One oil supplier's trans-fat alternative line includes a shortening for cakes and icing, as well as an all-purpose shortening that the company says is suitable for use in cookie doughs, muffin batters and pie crusts. Another supplier's line contains six products, one of which is considered suitable for cakes because it can provide the texture and mouthfeel of butter and is easy to aerate, the company says. Another is recommended for cookies and crackers, and another for icing and bakery mixes.
Similarly, another manufacturer says its products can benefit a number of food systems, including the baking, snacks, confections and margarine industries. By offering a multi-product line of low-and no-trans fat oils, the company says it can give food manufacturers "options that are tailor-made to suit their needs."
With the deadline for labeling trans fat nearing (see sidebar below), many suppliers of trans-fat alternatives are offering research and development services for bakers looking to eliminate trans fats from their product lines. Although these suppliers say that their trans-fat alternatives can be incorporated into current formulations without major processing changes, they are offering technical assistance for those that may need help with reformulationsor with choosing the most appropriate product. Besides reformulation considerations, bakers also should prepare for possible cost increases when making the switch to reduced-or notrans fat shortenings and oils. Depending on the product, costs generally are about the same as traditional oils and shortenings, or, as one manufacturer put it, "modestly more."
Weighing the pros and cons
The main question now is whether bakers and other food manufacturers will make the switch to trans-fat alternatives. Already, Voortman Cookies has announced the elimination of trans fat in its products, and fellow cookie baker, Kraft Foods and its Nabisco brand, has stated that it is researching ways to reduce the trans-fat content of Oreo cookies.
However, these bakeries and all bakeries with trans-fat levels in their products face some hard choices. Trans fat alternatives raise a unique set of issues, a combination of cost concerns, nutrition trade-offs and functionality. But at the same time, they address one of the biggest health concerns today: reducing the trans-fat content of bakery foods. As Barry Swanson of Washington State University says, trans fats have become "a red flag to consumers." Whether that alone is enough to warrant a switch remains to be seen.
Only two years until labeling changes
Has it already been four years since the world was enthralled with millennium fever and gripped with fear over a potential Y2K Bug? For most people, these events seem like yesterday. If this is the case, January 1, 2006, will be here in no time.
This date marks the beginning of a new era in food labeling. From this date on, bakeries will have to label the trans-fat content of their bakery foods on the Nutrition Facts Panel.
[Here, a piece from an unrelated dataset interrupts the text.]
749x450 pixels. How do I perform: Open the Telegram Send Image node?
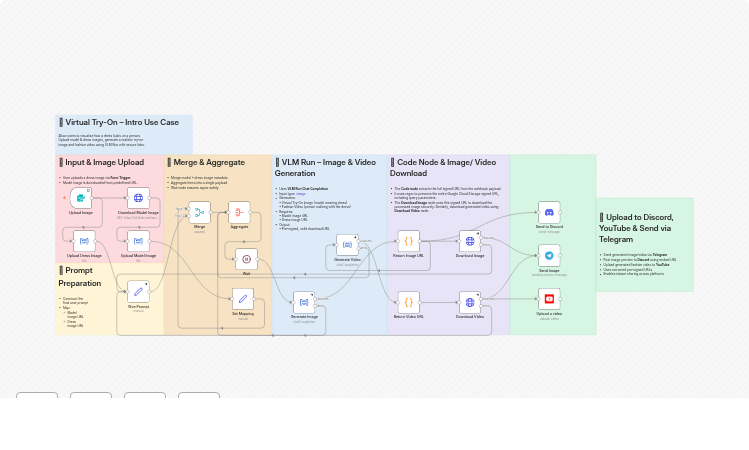coord(549,256)
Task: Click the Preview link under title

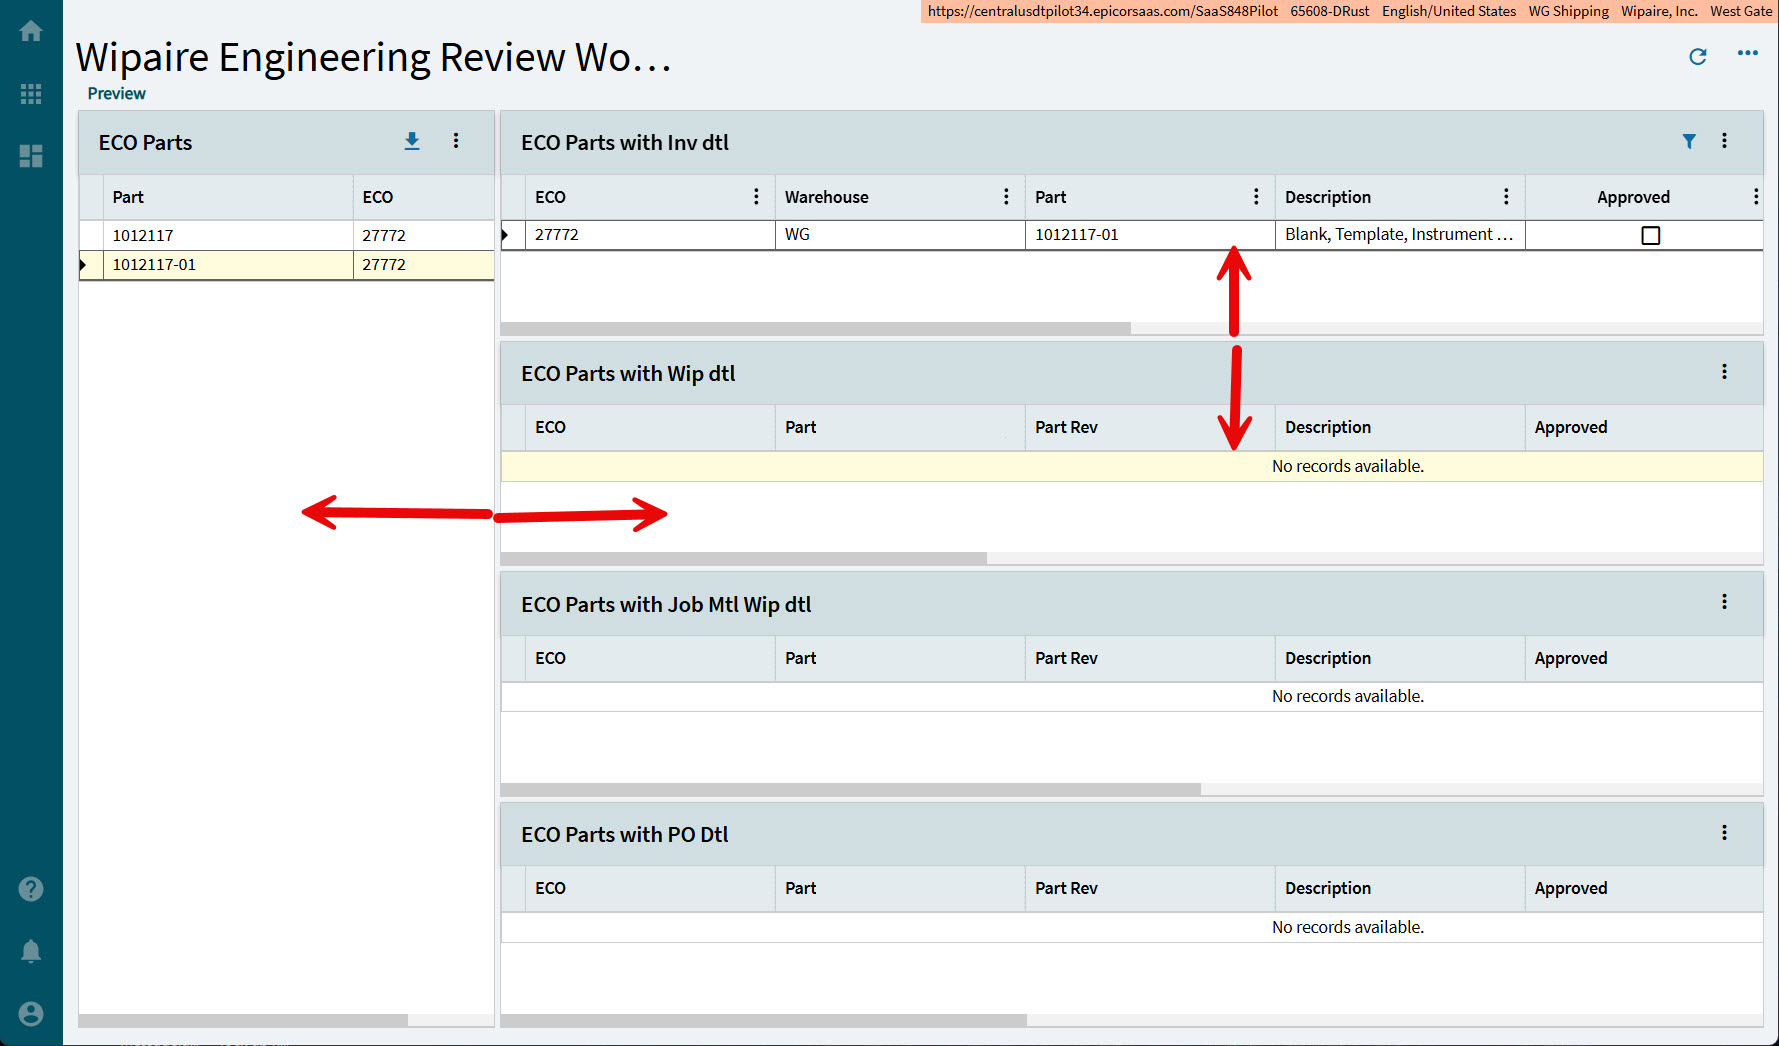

According to the trans-fat rule, all food manufacturers must declare trans-fat content in the nutrition label on a separate line immediately under the line for the declaration of saturated-fatty acids. As with all subcomponents of total fat, the trans-fat declaration "is to be indented and separated by a hairline, with the amount expressed as grams per serving to the nearest 0.5 gram increment below 5 grams, and the nearest gram increment above 5 grams," the FDA rule states. If a serving of food contains less than 0.5 grams of trans fat, the trans-fat content must be declared as zero, except if a baker makes the statement, "Not a significant source of trans fat," on a product label.
Food manufacturers must comply with the trans-fat rule by January 1, 2006, but FDA is encouraging food manufacturers to implement the changes before this date.